- [Selected passage]:
_ _ _ _

I have been working on the segment code and making forays into libthread.
Let me first talk about what exactly I did, without talking about the
motivations.

In Plan 9 fresh-out-of-the-box, a process's address space is constructed
from a series of segments, contiguous ranges of address space backed by the
same object. By default, a process has a small number of segments: a Text
segment, backed by the image, a Stack segment, backed by anonymous memory, a
Data segment to back the heap structure, and a BSS segment for the usual
purpose. Each process also has a small series of slots, currently 4, for
other segments, obtained via the segattach() system call and released via
the segdetach() syscall. When a process calls rfork(RFPROC), segments from
the "shared" class are shared across the fork and "memory" class segments
are copy-on-write across the fork; each process gets its own stack. When a
process calls rfork(RFMEM | RFPROC), all segments except the Stack segment
are maintained across the fork except the Stack segment. When a process
class exec(), segments marked with SG_CEXEC are detached; the rest are
inherited across the exec(). The Stack segment can never be inherited.
Across an rfork(RFMEM | RFPROC), new segattach()es and segdetach()es are not
visible - in Ron Minnich's terminology, we have shared memory, but not
shared address spaces.

First, I modified the segment slot structures, to lift the limit on four
user segments. I made the segment array dynamic, resized in segattach(). The
first few elements of the array are as in the current system, the special
Text, Data, BSS, and Stack segments. The rest of the segment array is
address-ordered, and searched via binary searches. The user/system interface
doesn't change, except that the limit on segment attaches is now from the
kernel memory allocator, rather than a fixed per-process limit.

I further changed segattach() to add more flags:
SG_NONE:
A segment with the SG_NONE flag set does not have a backing store. Any
accesses, read or write, cause a fault. This segment flag is useful for
placing red zones at user-desired addresses. It is an error to combine the
SG_NONE and SG_COMMIT flags.

SG_COMMIT:
A segment with the SG_COMMIT flag set is fully pre-faulted and its pages are
not considered by the swapper. An SG_COMMIT segment is maintained at commit
status across and exec() and rfork(RFMEM | RFPROC). If we are unable to
satisfy pre-faults for all of the pages of the segment in segattach(), we
cancel the attach. It is an error to combine the SG_COMMIT flag with
SG_NONE.

SG_SAS:
A segment attached with the SG_SAS flag appears in the address space of all
processes related to the current one by rfork(RFPROC | RFMEM). An SG_SAS
segment will not overlap a segment in any process related via rfork(RFMEM |
RFPROC).

I finally changed libthread. Currently, libthread allocates thread stacks
via malloc()/free(). I converted libthread to allocate thread stacks via
segattach() - each thread stack consists of three segments, an anonymous
segment flanked by two SG_NONE redzones.

_ _ _ _

- [Directions]:
1. Rewrite the Plan 9 segment post starting with "Across an rfork(RFMEM" and going on through "shared address spaces.", swapping "terminology" for "vocabulary".
2. Carry on the Plan 9 segment post from its final sentence.
The material that comes next is separate from the Plan 9 segment post.

- [Information supplied]:
_ _ _ _

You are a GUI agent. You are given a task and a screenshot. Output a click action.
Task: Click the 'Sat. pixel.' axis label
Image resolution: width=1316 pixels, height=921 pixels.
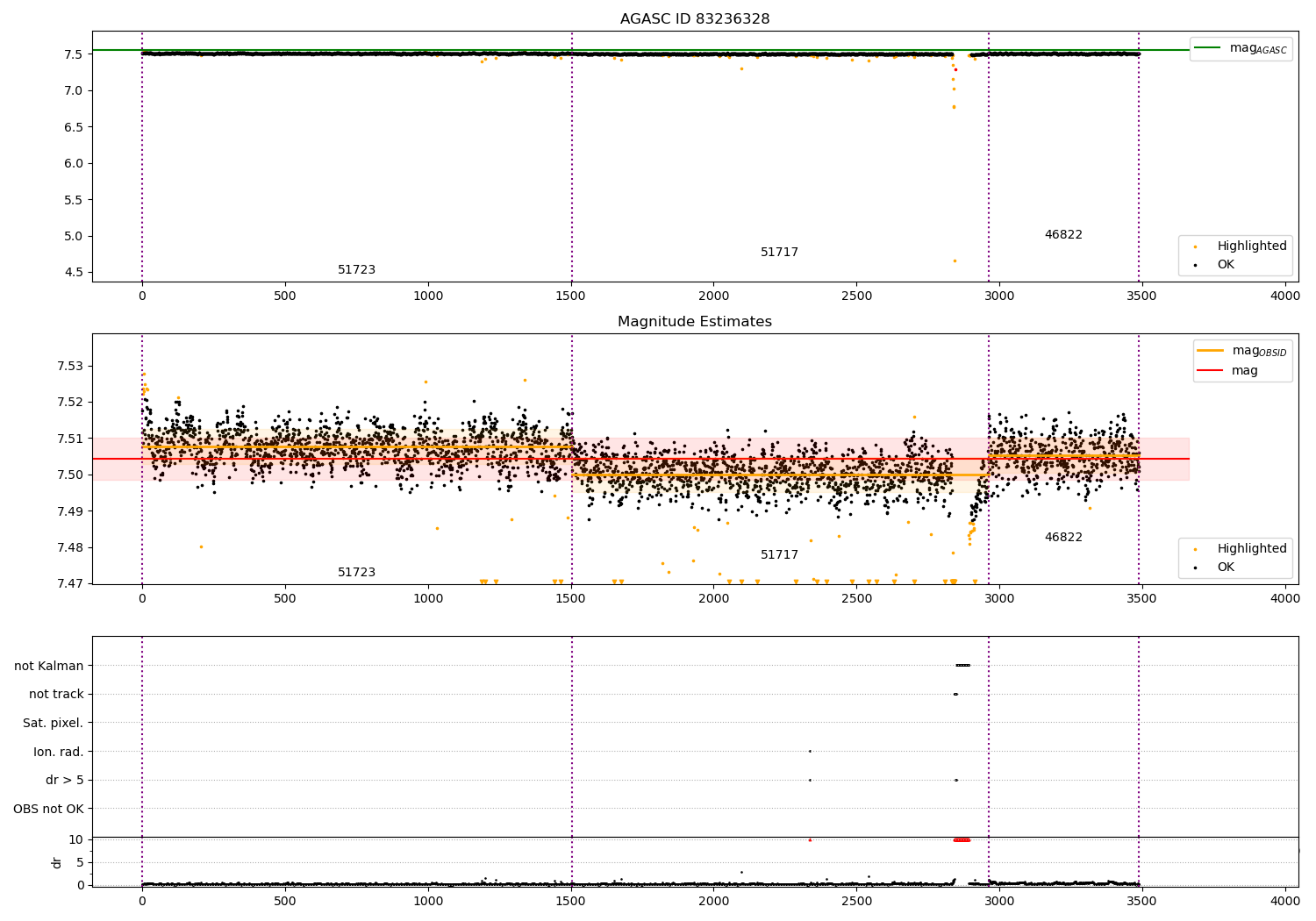click(x=53, y=724)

_ _ _ _

- [Answers for the exercise]:
1.
Across an rfork(RFMEM | RFPROC), new segattach()es and segdetach()es are not
visible - in Ron Minnich's vocabulary, we have shared memory, but not
shared address spaces.

2.
Currently I have posted a prototype (very generously called 'prototype')
implementation of the above interface to sources; the prototype kernel omits
a number of the checks claimed above. SG_SAS faults are not handled; SG_SAS
segments must be SG_COMMIT. SG_COMMIT has no limit, which makes it very easy
to crash a system by draining the page queue readily. The prototype
libthread is of considerably higher quality, I think, and would be usable a
production-grade implementation of these interfaces. The prototype kernel is
usable though - I have run it alone on my terminal for approximately a
month.

However, the prototype kernel shows us that the interface can be implemented
efficiently - even when using three segattach()es per thread stack, creating
1024 threads took 2.25s real time on a 400MHz AMD K6, versus 0.87s realtime
with the original libthread and 9 kernel. Creating processes with thousands
of segments is not incredibly speedy, but it is workable and there is a lot
of low-hanging fruit that can improve performance.

The SG_SAS work is fairly unusual for Plan9 - each process originally had a
single, fixed-size segment slot array. Now, a process has a per-process
segment array and a second shared segment array. The shared array is
referenced by all processes created by rfork(RFMEM | RFPROC); the shares are
unlinked on exec() or rfork(RFPROC). The SG_SAS logic was added to match the
current semantics of thread stacks - as they are allocated by malloc() and
free() from the Data segment, they are visible across rfork(RFMEM | RFPROC);
this is as expected - a thread can pass a pointer to a stacked buffer to an
ioproc(), for example. To allow for standalone segments to be used the same
way, they needed to appear across rfork().

This interface would also support a libc memory allocator that uses
standalone segments, rather that constraining it to use sbrk() or
pre-allocated segments. This was my original motivation for this project,
though it was a problem I did not get a chance to address.

Any thoughts or discussion on the interface would rock.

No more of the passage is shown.